▸ What you should do
Output the data below in full, character for character.

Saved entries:
━━━━━━━━
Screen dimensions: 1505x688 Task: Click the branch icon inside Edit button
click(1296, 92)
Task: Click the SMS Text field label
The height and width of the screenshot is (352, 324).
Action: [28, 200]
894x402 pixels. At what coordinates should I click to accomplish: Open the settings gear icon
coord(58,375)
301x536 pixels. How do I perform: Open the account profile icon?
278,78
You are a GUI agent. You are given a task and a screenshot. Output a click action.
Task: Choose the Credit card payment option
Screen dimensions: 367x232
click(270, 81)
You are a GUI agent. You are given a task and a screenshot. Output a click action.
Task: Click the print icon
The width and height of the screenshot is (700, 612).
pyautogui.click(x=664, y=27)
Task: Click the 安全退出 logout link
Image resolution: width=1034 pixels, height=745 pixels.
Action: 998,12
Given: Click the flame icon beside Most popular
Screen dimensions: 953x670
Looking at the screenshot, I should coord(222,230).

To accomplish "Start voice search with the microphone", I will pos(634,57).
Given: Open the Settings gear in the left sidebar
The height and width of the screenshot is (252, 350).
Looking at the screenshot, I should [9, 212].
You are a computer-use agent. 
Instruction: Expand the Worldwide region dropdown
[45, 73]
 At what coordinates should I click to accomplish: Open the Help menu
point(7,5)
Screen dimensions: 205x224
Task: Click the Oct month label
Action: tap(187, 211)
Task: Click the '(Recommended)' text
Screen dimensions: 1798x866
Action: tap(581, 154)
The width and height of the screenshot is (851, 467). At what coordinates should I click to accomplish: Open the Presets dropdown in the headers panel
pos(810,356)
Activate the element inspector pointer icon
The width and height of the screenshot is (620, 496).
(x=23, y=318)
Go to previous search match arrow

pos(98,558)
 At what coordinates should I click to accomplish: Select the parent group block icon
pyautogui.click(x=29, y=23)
━━━━━━━━
▸ Expected answer
Screen dimensions: 1505x688 Task: Click the branch icon inside Edit button
click(1296, 92)
Task: Click the SMS Text field label
The height and width of the screenshot is (352, 324).
Action: [28, 200]
894x402 pixels. At what coordinates should I click to accomplish: Open the settings gear icon
coord(58,375)
301x536 pixels. How do I perform: Open the account profile icon?
278,78
You are a GUI agent. You are given a task and a screenshot. Output a click action.
Task: Choose the Credit card payment option
Screen dimensions: 367x232
click(270, 81)
You are a GUI agent. You are given a task and a screenshot. Output a click action.
Task: Click the print icon
The width and height of the screenshot is (700, 612).
pyautogui.click(x=664, y=27)
Task: Click the 安全退出 logout link
Image resolution: width=1034 pixels, height=745 pixels.
Action: 998,12
Given: Click the flame icon beside Most popular
Screen dimensions: 953x670
Looking at the screenshot, I should coord(222,230).

To accomplish "Start voice search with the microphone", I will pos(634,57).
Given: Open the Settings gear in the left sidebar
The height and width of the screenshot is (252, 350).
Looking at the screenshot, I should [9, 212].
You are a computer-use agent. 
Instruction: Expand the Worldwide region dropdown
[45, 73]
 At what coordinates should I click to accomplish: Open the Help menu
point(7,5)
Screen dimensions: 205x224
Task: Click the Oct month label
Action: tap(187, 211)
Task: Click the '(Recommended)' text
Screen dimensions: 1798x866
Action: tap(581, 154)
The width and height of the screenshot is (851, 467). At what coordinates should I click to accomplish: Open the Presets dropdown in the headers panel
pos(810,356)
Activate the element inspector pointer icon
The width and height of the screenshot is (620, 496).
(x=23, y=318)
Go to previous search match arrow

pos(98,558)
 At what coordinates should I click to accomplish: Select the parent group block icon
pyautogui.click(x=29, y=23)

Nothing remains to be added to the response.